But I also can’t forget that fleeting moment in New Mexico when I wanted to car-jack someone. Or that time, at sleep-away camp, when I threw a kid to the ground and did my best Jimmy “Superfly” Snuka impression, which involved jumping as high as I could into the air and then landing on him with both my knees. His offense? He’d squirted me with a water gun, after I’d told him not to.

There was also the time in eighth-grade P.E. when we were on the field playing Bloodball, a combination of soccer, football and team handball. The coach allowed us to play “aggressive tag,” but not tackle. This kid Andy needlessly knocked my best friend Dougie to the ground. Dougie was very small, and I vowed revenge. While the ball was on the other side and Andy was trotting down the field minding his own business, I came up behind him, got next to him, stuck my leg out and gave him a shove. He slammed facedown, harder than I’d wanted him to, on a rock-hard patch of dirt, and I felt the same mixture of nausea and regret I felt after landing on the kid at camp. Andy looked up at me with shocked eyes, his freckled cheeks burning, and I said, “Maybe now you’ll pick on someone your own size!” like I was some divinely certified karmic repairman. Of course, as the words came out of my mouth, it occurred to me that I was much bigger than him.

Who did I think I was? The Lone Ranger? Zorro? The Fonz? Where did these impulses come from? I don’t know, but the rest of my teenage years were without incident. That might have had something to do with the fact that the other kids were catching up to me in size, and many of them lifted weights and studied martial arts. Also, I played football, and maybe the organized violence satisfied any desire I had to hurt people.

In college I didn’t play any sports, but the significant increase in my drug and alcohol intake left me docile as a lamb. Also, instead of watching movies full of explosions and blood spatter, I read Erasmus, Montaigne, Shakespeare, Dickinson, and Whitman. Eazy-E had long ago been replaced by the Grateful Dead, Bob Dylan, Leonard Cohen, and John Prine.

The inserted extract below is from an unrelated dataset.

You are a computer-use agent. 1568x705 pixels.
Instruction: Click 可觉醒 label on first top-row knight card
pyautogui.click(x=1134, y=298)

But sometimes the violence finds you. One night in my senior year I happened to arrive at the front door of my house just as some hooligans from the “hockey house” were hassling my friend Robert, a smallish guy who wore loafers and rolled his own smokes. One of the hockey guys pushed him into some bushes, and the next thing I knew, I’d stepped in front of Robert, and the guy grabbed me, and then he and I were tumbling over some bicycles and thrashing around on the grass. Due to a broken thumb (intramural flag football injury), my right hand was in a cast that stopped just before my elbow. Due to the fact that it was dark outside, I was drunk. When I got to my feet, I just saw shapes. I aimed for the closest one and flung myself at it. He ended up being one of the guy’s friends, and he went down easily enough, but then the guy, or a third guy, was punching me in the back of the head. Then people were pulling us all away from each other, when, just to put an exclamation point on it, I wriggled out of someone’s grip and threw a lumbering right hook with the club that was my cast. It connected with a dull smacking sound against the cheek of — no, not of the guy who’d started it all — but one of the guys who were holding him back. Now this guy wanted to fight. I apologized, and he made gorilla-like noises while he let his friends talk him out of it.

That was the only time I ever hit someone in the face, and it put to rest any notions I harbored about being able to handle myself in a fight. It seems fitting that I fought idiotically, starting a second fight while losing the one already in progress, then using what in court could be considered a deadly weapon, and missing with that weapon the person I was aiming for.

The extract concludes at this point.